▶ [Exercise description]
Each line from the one with "(Lesen Sie hierzu" through the last line of the records must be output exactly, both ends included.

▶ [Data in this exercise]

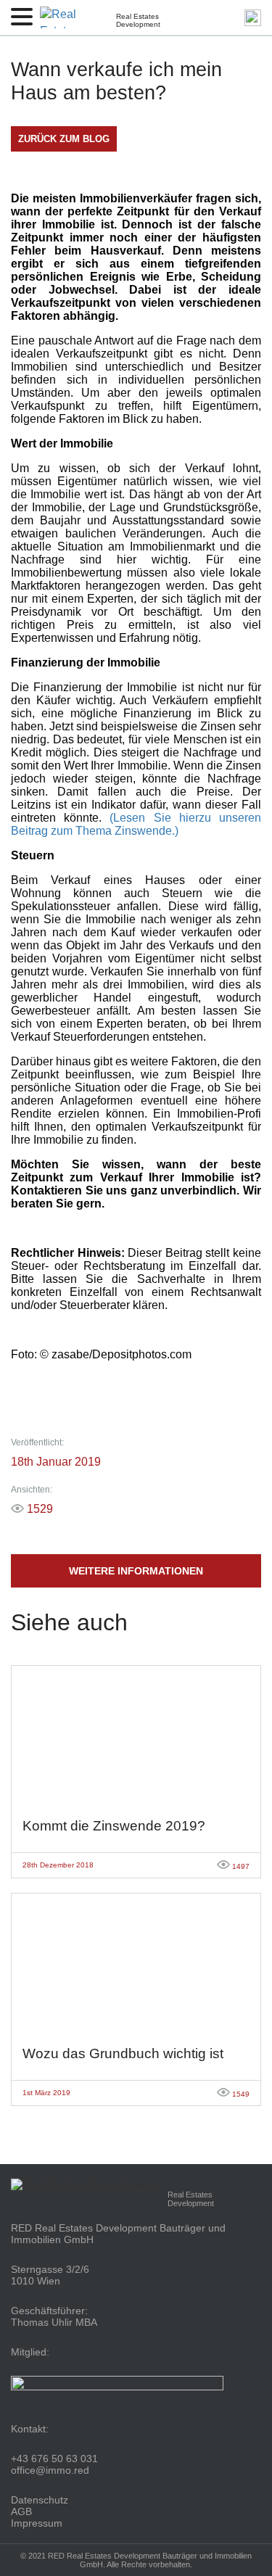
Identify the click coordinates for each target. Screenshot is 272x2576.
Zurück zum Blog (64, 138)
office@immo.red (50, 2470)
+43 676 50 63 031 (54, 2458)
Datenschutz (39, 2500)
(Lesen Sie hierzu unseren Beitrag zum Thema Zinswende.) (136, 824)
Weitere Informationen (136, 1571)
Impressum (36, 2523)
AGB (21, 2511)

▶ [Expected output]
(Lesen Sie hierzu unseren Beitrag zum Thema Zinswende.) (136, 824)
Weitere Informationen (136, 1571)
Impressum (36, 2523)
AGB (21, 2511)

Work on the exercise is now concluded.